Pedras Grandes e suas redondezas – ou seja, Azambuja, Palmeiras (atual Pindotiba), Oratório (parte de Orleães), todos são locais em que os pesonagens principais da vida de Maria Caetana fazem suas aparições. Azambuja foi a primeira colônia italiana de Santa Catarina. Orleães foi uma colônia onde assentaram-se imigrantes da Itália, Alemanha, Letônia, Polônia, e também colonos nacionais.
Desta vez, diferente de um grande centro, como Tubarão, e não exatamente como uma freguesia mais isolada e remota que era São Joaquim da Costa da Serra, a morada da família em Pedras Grandes era um peculiar apanhado de novas freguesias e colônias nos arredores das minas de carvão. Ligando todos os locais relevantes da vida de Maria Caetana, estavam, em incessante movimento, a correnteza do Rio Tubarão e a fumaça da Ferrovia Tereza Cristina, na qual trabalhou o seu futuro marido, José Sebastião.
Seguem algumas fotos atuais de Pedras Grandes e o Rio Tubarão, que ainda devem em muito lembrar a época em que Maria Caetana ali vivia:
Muito determinante no cotidiano, no normal andamento econômico, na paisagem, nas características visuais e sonoras da região, no imaginário local, enfim, fundamental na identidade do lugar, era a estrada de ferro Dona Tereza Cristina.
Na galeria abaixo, estão mapas de localização da E.F.D.T.C. e uma uma seleção de fotos antigas de localidades do trecho Lauro Müller – Laguna.
Para os curiosos, segue vídeo da Tereza Cristina, funcionando em 2013 – disponibilizado por Andreas Illert:
2.2. O encontro com José Sebastião
Em Pedras Grandes, Maria Caetana conheceu o futuro marido, José Sebastião do Nascimento, vindo da freguesia de São Miguel, ao lado da parte continental da Capital. Em Pedras Grandes, casou e teve a maior parte de seus filhos. Portanto, deve ter vivido a fase mais marcante da sua vida naquele lugar.

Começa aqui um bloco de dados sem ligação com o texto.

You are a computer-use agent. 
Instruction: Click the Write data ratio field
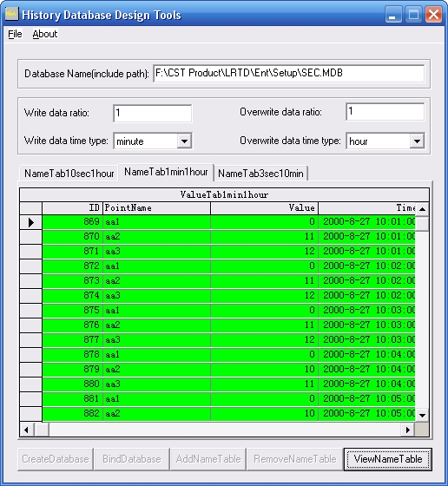[x=153, y=113]
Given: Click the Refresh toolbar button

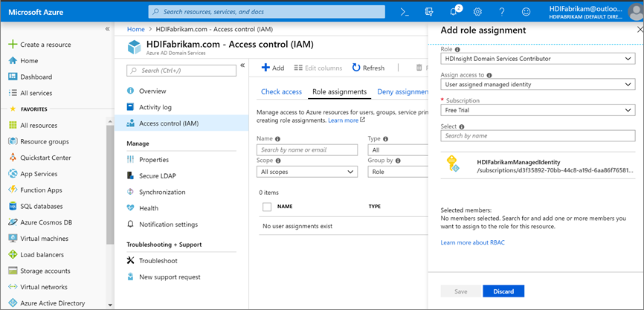Looking at the screenshot, I should click(369, 68).
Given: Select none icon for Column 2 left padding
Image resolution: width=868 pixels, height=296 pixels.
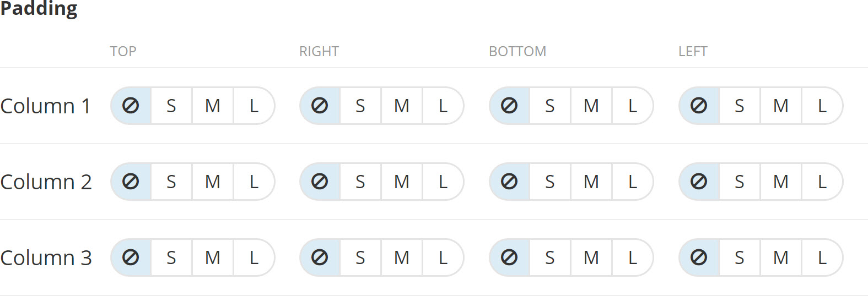Looking at the screenshot, I should tap(699, 182).
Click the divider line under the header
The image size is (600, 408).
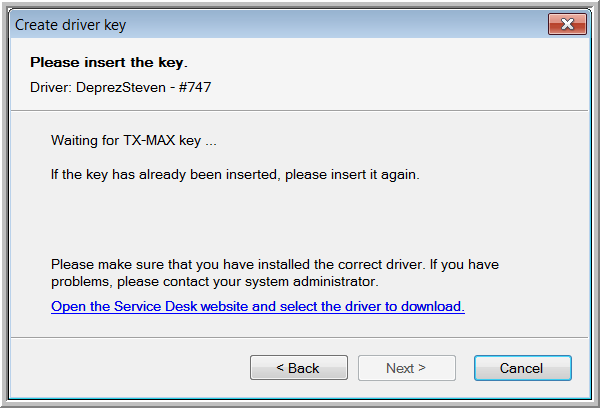click(300, 109)
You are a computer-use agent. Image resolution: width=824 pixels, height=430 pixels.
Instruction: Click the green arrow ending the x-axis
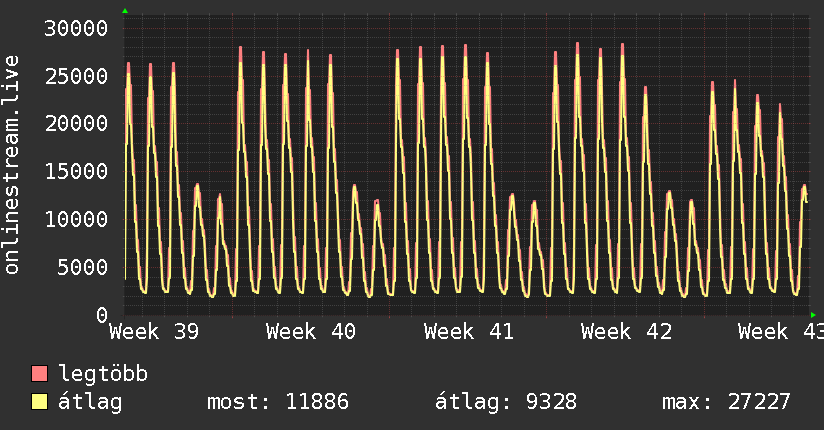[813, 315]
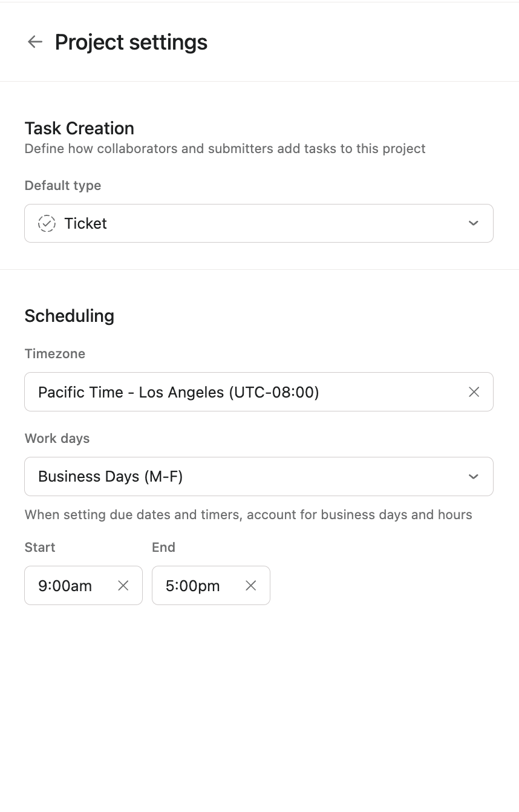Viewport: 519px width, 812px height.
Task: Edit the Start time 9:00am field
Action: point(65,586)
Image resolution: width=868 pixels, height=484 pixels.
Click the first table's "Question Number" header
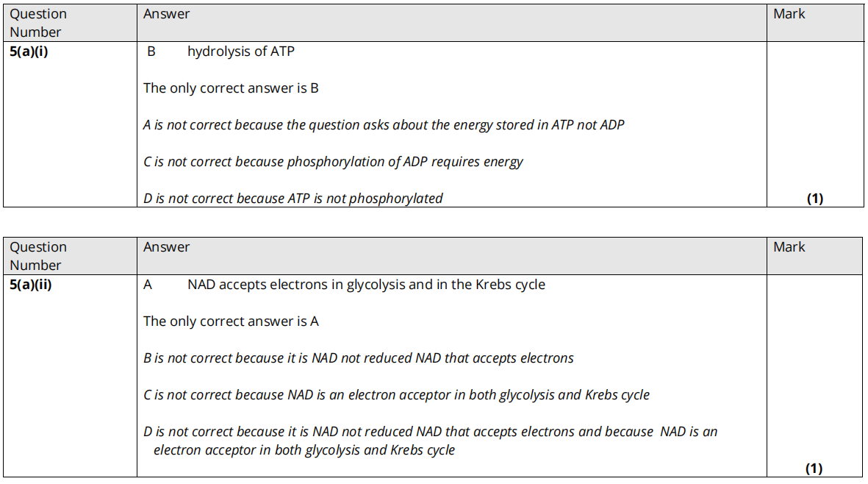[x=37, y=23]
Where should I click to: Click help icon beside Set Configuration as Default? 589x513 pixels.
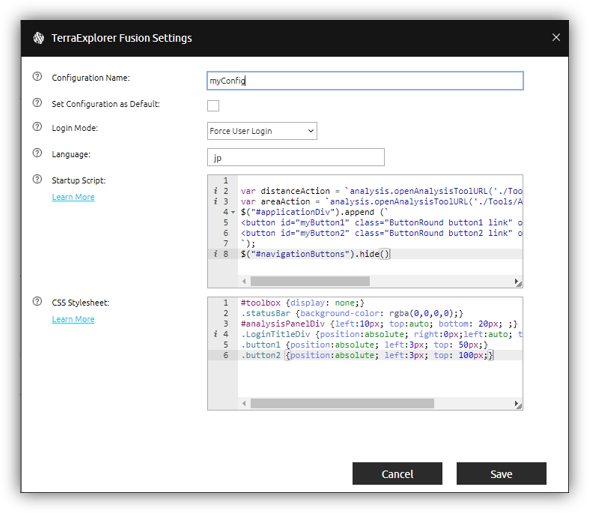(37, 103)
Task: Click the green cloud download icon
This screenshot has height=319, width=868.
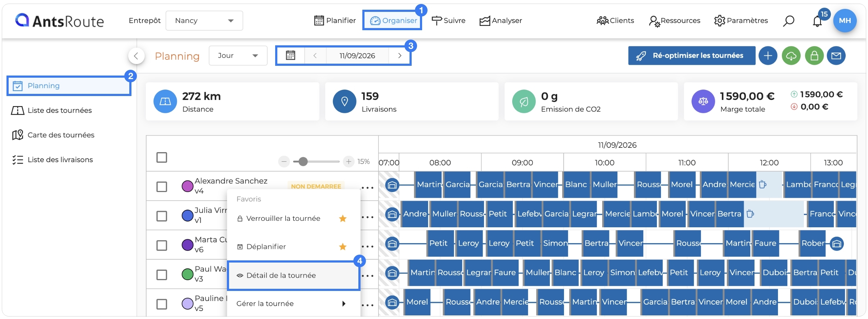Action: pyautogui.click(x=791, y=56)
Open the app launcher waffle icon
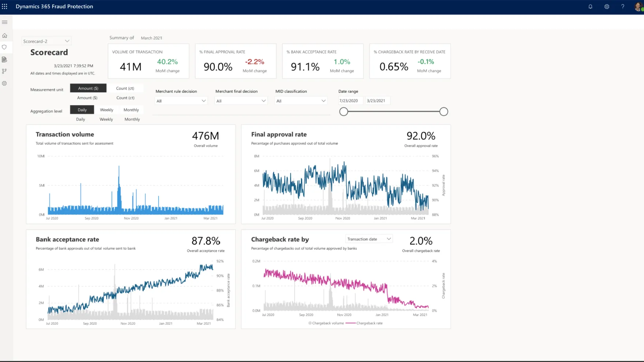Viewport: 644px width, 362px height. click(5, 7)
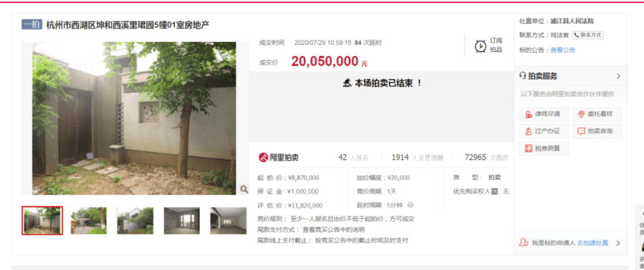Open the 税费测算 calculator service
This screenshot has height=270, width=644.
(x=544, y=148)
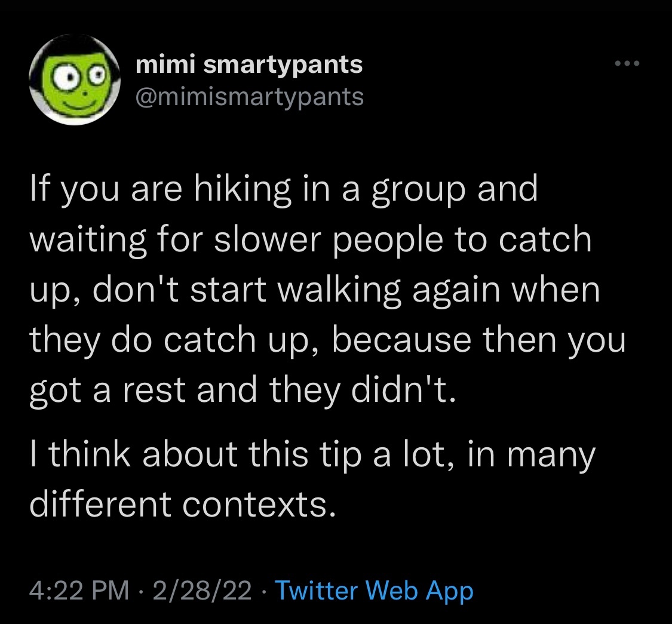This screenshot has height=624, width=672.
Task: Select the word 'because' in the tweet
Action: pyautogui.click(x=401, y=339)
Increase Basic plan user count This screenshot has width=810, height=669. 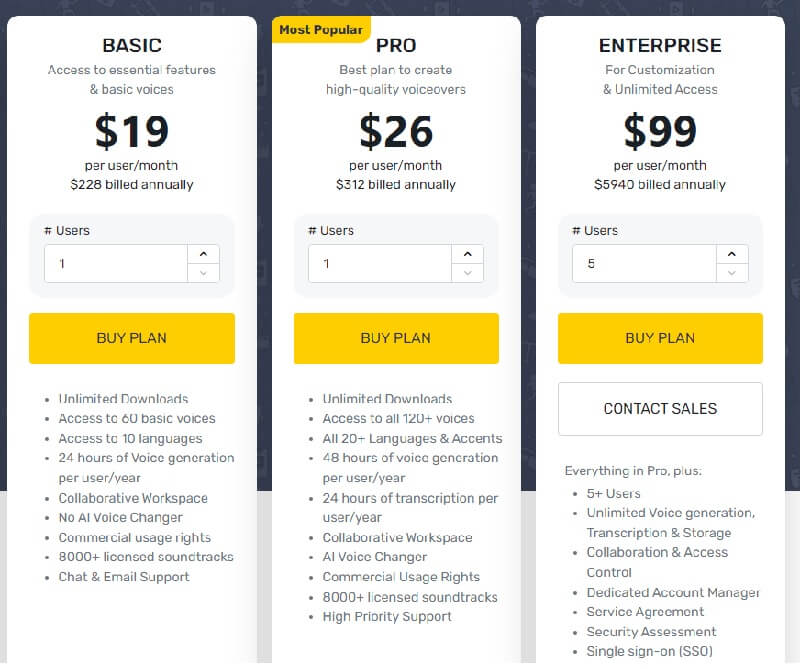pyautogui.click(x=204, y=254)
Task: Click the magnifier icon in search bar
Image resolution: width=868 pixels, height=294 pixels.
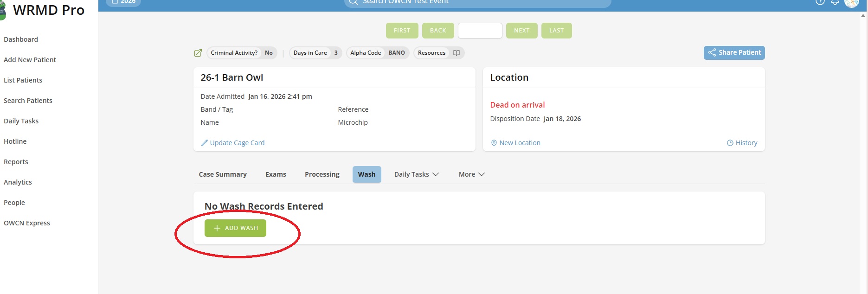Action: [x=354, y=2]
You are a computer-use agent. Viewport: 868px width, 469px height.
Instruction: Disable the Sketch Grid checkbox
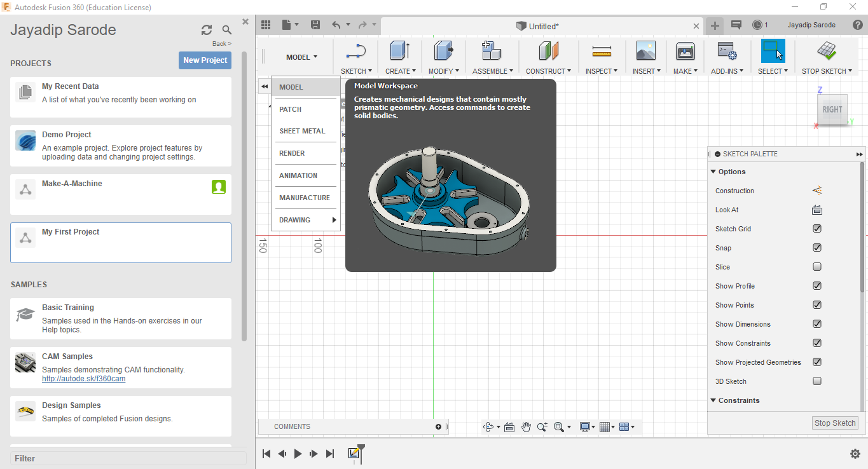pyautogui.click(x=817, y=229)
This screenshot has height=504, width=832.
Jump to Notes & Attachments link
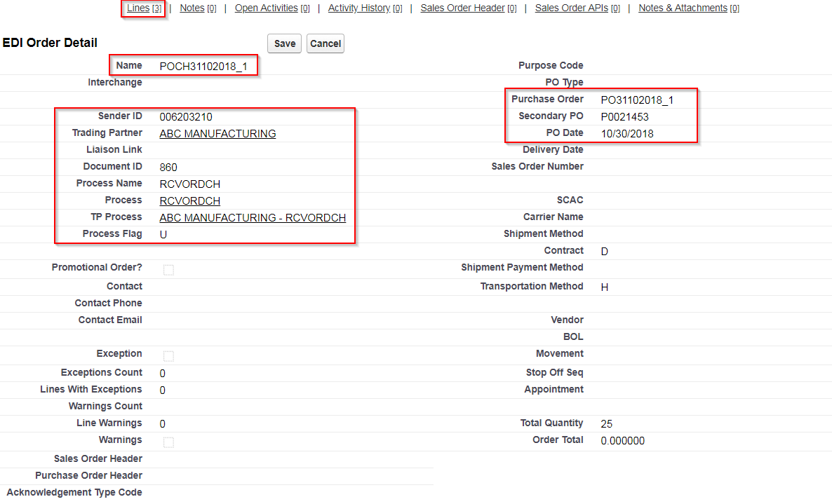pyautogui.click(x=683, y=8)
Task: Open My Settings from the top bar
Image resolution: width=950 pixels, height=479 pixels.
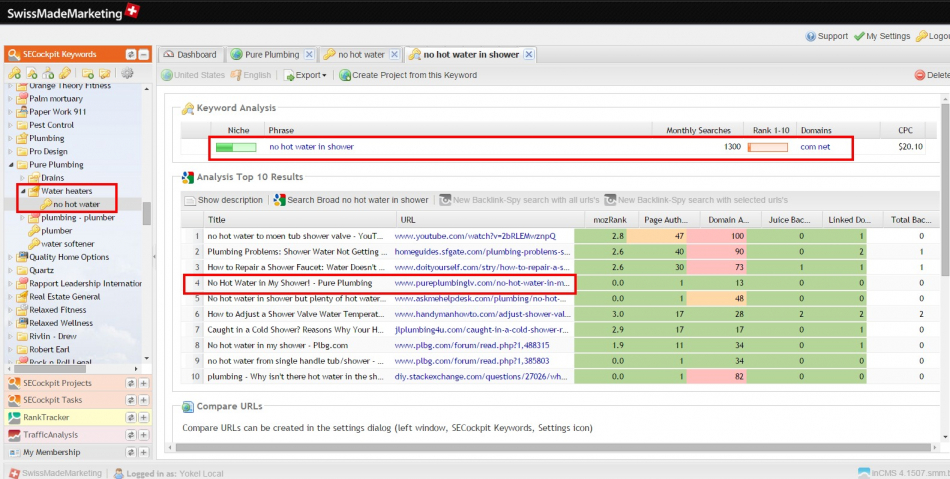Action: 882,36
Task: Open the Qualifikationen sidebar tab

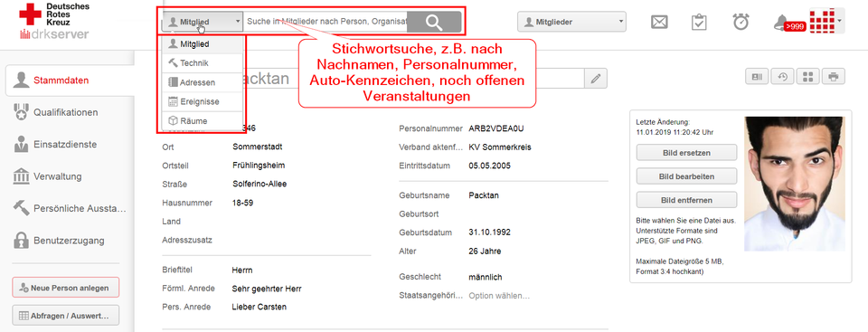Action: click(67, 112)
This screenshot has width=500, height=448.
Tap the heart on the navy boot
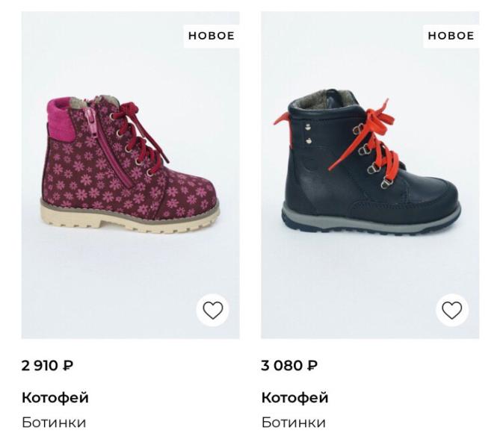(452, 310)
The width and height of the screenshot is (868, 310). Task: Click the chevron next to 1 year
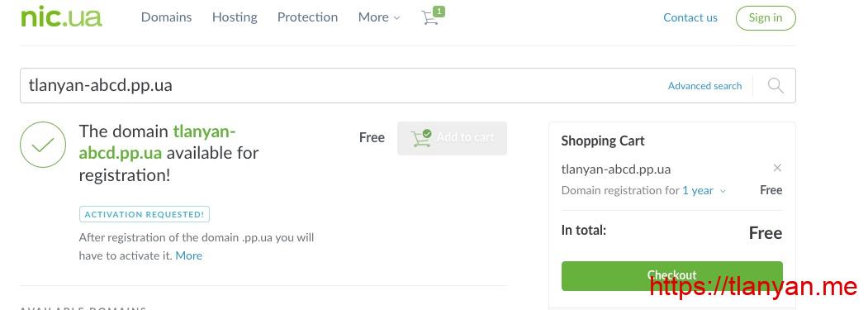pyautogui.click(x=723, y=191)
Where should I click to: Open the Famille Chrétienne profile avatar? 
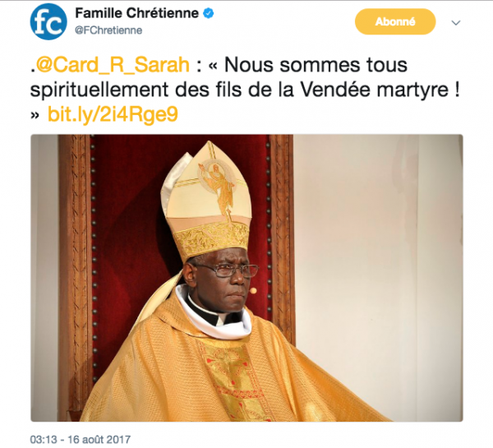coord(48,21)

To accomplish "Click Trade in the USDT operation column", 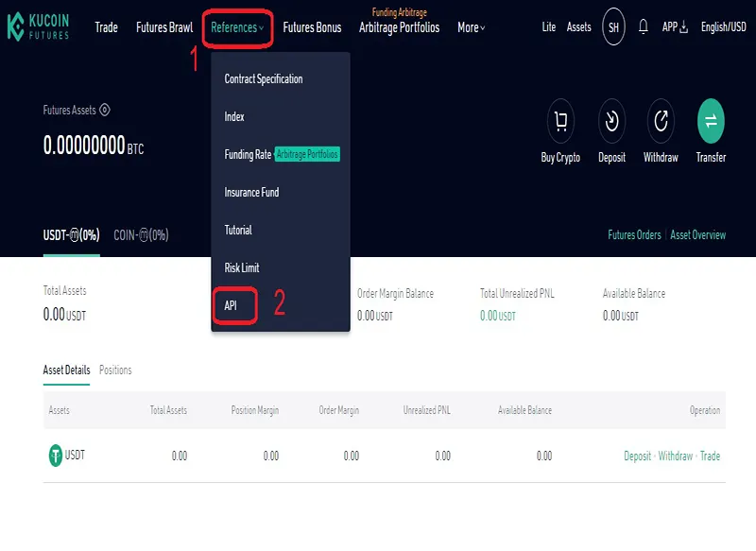I will [x=710, y=455].
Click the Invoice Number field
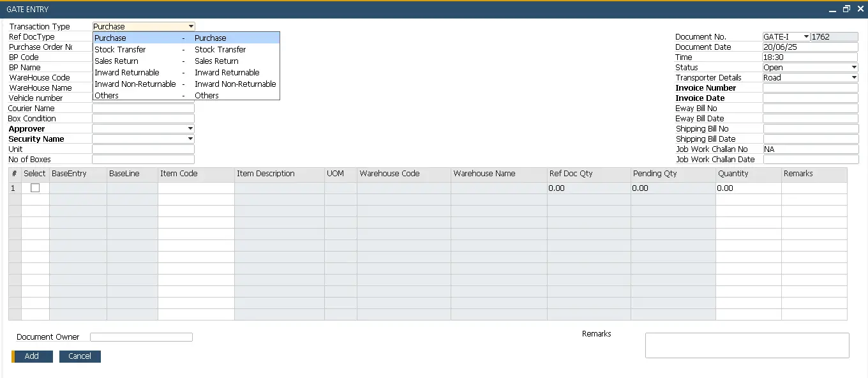This screenshot has height=378, width=868. tap(810, 88)
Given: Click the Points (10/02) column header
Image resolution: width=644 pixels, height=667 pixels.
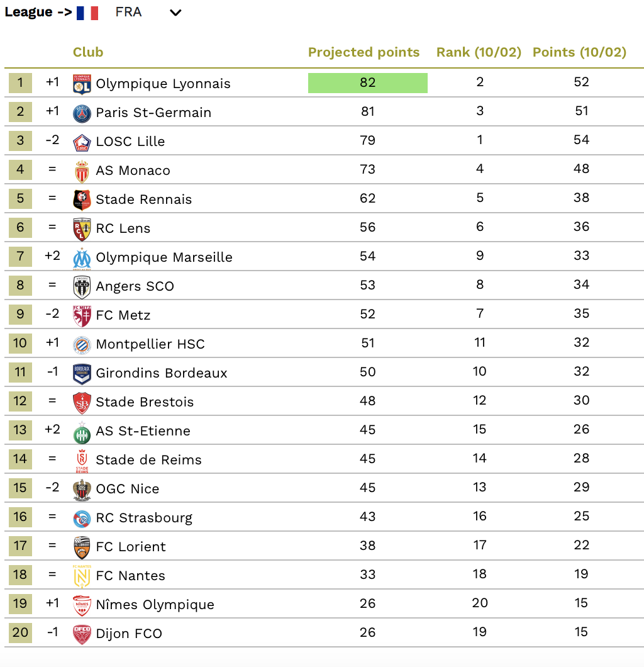Looking at the screenshot, I should tap(579, 52).
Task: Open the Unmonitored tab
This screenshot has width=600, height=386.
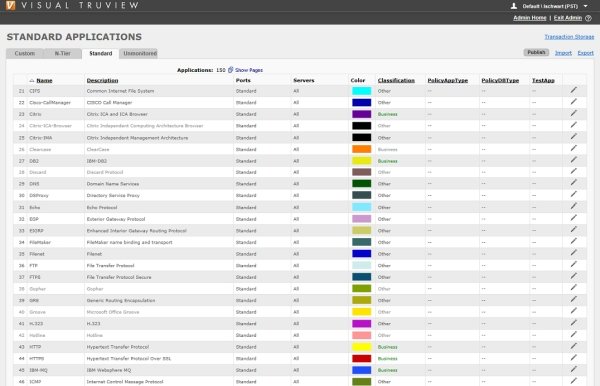Action: (x=140, y=54)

Há uma série de possíveis conexões entre a família de Maria Caetana e José Sebastião: as funções na Guarda Nacional, na polícia, e vínculos em comum: José Avelino Pacheco dos Reis e Boaventura Costa de Mello, com quem José Sebastião trabalhou diretamente, tiveram ligação com o pai de Maria Caetana, por exemplo. As afinidades políticas também são um possível vínculo, considerando que o partido republicano era o mais amplamente apoiado na época.
2.3. Casamento
Maria Caetana casou-se aos 20 anos [11] com José Sebastião do Nascimento,[11] em cerimônia civil em casa das audiências do Juiz de Paz Roberto Schufler, em Pedras Grandes[11] em 18 de novembro de 1892.[11] Foram testemunhas José Avelino Pacheco dos Reis,[11] de 41 anos, negociante e residente em Pedras Grandes,[11] e Friedrich Dörner,[11] de 31 anos, seleiro e residente na freguesia de Tubarão.[11] A cerimônia religiosa aconteceu na capela de Pedras Grandes,[12] em 7 de fevereiro de 1893,[12]terça-feira, sendo testemunhas José Maurício dos Santos,[12] e novamente José Avelino Pacheco dos Reis.[12]
2.4. Filhos
Em poucos mais de duas décadas muito intensas, Maria Caetana e José Sebastião tiveram os seguintes filhos:
- Leovegildo Elói Nascimento, nascido em 19 de dezembro de 1893, em Pedras Grandes. Testemunhas: José Avelino Pacheco dos Reis e Isaac Antunes de Medeiros.[13]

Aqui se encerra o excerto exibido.